> **To do**:
1. Using the text on the Tower of Babel, answer these:
(a) What is the Tower called in Sumerian?
(b) What Hebrew word lies behind "confound," and what does it mean?
(c) To whom does the genealogy after the confounding of Babel lead?
2. Carry the text on the Tower of Babel forward from its final sentence.

──────── Source document ────────

The judgment on the Tower of Babel builders should concern us all, because it is a continuing judgment on all their imitators. The Tower represented a one-world governmental center in defiance of God. Its purpose was to undo God’s judgment and to restore paradise by man’s ostensibly sovereign acts.
God’s judgment on Babel was preceded by His commentary on that endeavor. First, God noted their unity in sin: “the people is one, and they have all one language” (Gen. 11:6). They were at work in unity to defy God. In Sumerian, the Tower is called Etemenanki, “House of the foundation of heaven and earth.” Man hoped to bind all historical determination to himself, to assume control in effect of heaven and earth.1
Second, God said, “this they begin to do: and now nothing will be restrained from them, which they have imagined to do” (Gen. 11:6). Their plan is the control of the world by man, man as lord over man in a unified one-world order. Such an order would rivet man into slavery to man, God’s purpose is the shaking of men and nations (Heb. 12:18-29). The world is therefore founded upon the seas and established upon the floods to prevent us from gaining a security in our sin (Ps. 24:2).
Third, we are told that “the LORD came down to see the city and the tower”, and God declares, “Go to, let us go down” (Gen. 11:5,7). These idioms have reference to judicial action: God “comes down” as judge to render a decision. We speak of a parent “coming down” on a child in punishment. The usage here is similar: it has reference to taking action.
Fourth, God’s judgment was confusion. Man’s work and language were confounded and confused; men were scattered over the face of the earth by the internal dissension God’s judgment created. The word confound is in the Hebrew balal, to mix or mingle. God confounded man in his sin, and God continues to do so. In Babylonian, Babel means the “gate of god”, but in Hebrew it came to mean confusion.
Fifth, the purpose of the confounding or confusion was and is to prevent men from attaining success in their defiance of God. It was preventive action to check the power of man’s sin and to enable the godly to realize their calling. After the confounding of Babel, we are given a genealogy which leads us directly to God’s covenant man, Abraham.
Let us look again at the work involved in building the Tower of Babel. It was a major task and involved no small amount of labor. Before the Flood, cities were commonplace, but Babel was different in that it represented no normal urban development but a planned operation to create a world center. It was thus not productive work. It produced neither food, house, nor manufactured goods. Its purpose was to defy God by preventive planning against God’s judgment and law, and it would also supplant God’s government of man and the earth by man’s government and law.
The Tower of Babel was destroyed by God’s judgment, but the motivation of its builders still remains and is as active as ever. An obvious evidence of this is modern statism, as is also the United Nations. There are, however, many more illustrations of this.

──────── Given information ────────

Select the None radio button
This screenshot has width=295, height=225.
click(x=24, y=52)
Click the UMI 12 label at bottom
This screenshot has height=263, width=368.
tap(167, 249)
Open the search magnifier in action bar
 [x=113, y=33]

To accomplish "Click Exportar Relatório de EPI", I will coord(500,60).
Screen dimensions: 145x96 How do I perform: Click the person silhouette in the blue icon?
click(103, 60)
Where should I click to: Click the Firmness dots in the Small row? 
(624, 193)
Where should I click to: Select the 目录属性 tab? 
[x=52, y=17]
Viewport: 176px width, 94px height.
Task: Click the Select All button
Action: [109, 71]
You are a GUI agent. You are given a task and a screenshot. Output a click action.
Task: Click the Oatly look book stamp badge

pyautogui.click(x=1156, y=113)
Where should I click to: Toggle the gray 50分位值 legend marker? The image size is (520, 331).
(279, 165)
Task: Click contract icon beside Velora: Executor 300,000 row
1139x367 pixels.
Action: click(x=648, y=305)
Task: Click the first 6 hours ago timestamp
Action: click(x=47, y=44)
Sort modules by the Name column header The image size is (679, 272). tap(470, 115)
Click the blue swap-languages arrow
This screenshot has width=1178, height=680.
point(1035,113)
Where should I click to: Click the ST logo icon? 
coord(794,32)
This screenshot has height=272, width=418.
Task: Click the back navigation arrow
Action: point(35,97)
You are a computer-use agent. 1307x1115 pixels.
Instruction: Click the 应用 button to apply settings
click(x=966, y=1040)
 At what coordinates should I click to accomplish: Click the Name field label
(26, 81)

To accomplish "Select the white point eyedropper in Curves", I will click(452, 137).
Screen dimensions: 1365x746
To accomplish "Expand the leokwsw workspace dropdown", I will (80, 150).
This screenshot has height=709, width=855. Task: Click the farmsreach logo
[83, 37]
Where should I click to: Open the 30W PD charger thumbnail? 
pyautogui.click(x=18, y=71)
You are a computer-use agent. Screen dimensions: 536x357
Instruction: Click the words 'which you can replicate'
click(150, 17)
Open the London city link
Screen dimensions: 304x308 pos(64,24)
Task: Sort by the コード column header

────────

> **Exercise answers**:
1.
(a) Etemenanki, "House of the foundation of heaven and earth."
(b) Balal, meaning to mix or mingle.
(c) Abraham, God's covenant man.

2.
Thirty years ago, as the new pastor of a church, I ended the every-member canvassing of members to finance the church. I did so because I believed that the motivation for giving should be a willing heart, and I quietly worked towards stressing tithing. The result was that the giving increased substantially. At the same time, denominational opposition to this was marked, as well as the outright hostility of some of the elders. The important thing, it was held by these men, was not so much the results, i.e., the income or giving, but the method. Indeed, some insisted on believing that the Spirit worked best with the method.
The reasons were obvious. Those churchmen involved in the every-member visitation work were of two kinds. Some found it difficult or embarrassing to pressure members to give more. Others enjoyed doing so. It gave them an opportunity to badger people sanctimoniously, give them feelings of guilt and inadequacy, and to do so with a self-righteous glow. It was the exercise of power which appealed to them.
To me, the whole system was a trust in man’s way rather than in God’s law and the work of the Holy Spirit. There was in all the promotional work of the every-member canvas a large amount of useless and ungodly work.
The two are essentially the same. Ungodly work is useless work, and vice versa. Consider the very considerable internecine conflict in many organizations, institutions, and corporations. Such conflict is productive of nothing except more conflict. It represents a power play, a Tower of Babel syndrome, seeking a top which “may reach unto heaven” (Gen. 11:4), or, as Cassuto rendered it, “with its top in the heavens.”2 At the very least, this means the Tower was built to glorify man, to create an imposing and impressive center. Davidson’s comment is to the point: “Man unites in the anthem ‘Glory to man in the highest’ and the outcome is division and confusion.” However, even as man glorifies himself, he is fearful of God. “In the fear which prompts this action or we shall be dispersed all over the earth (verse 4) there is symbolized man’s feverish search for security apart from God, a search doomed to failure.”3
The production which marked Babel was useless; it had no place in God’s purposes and was thus given over to confounding and confusion. All work apart from God is similarly judged.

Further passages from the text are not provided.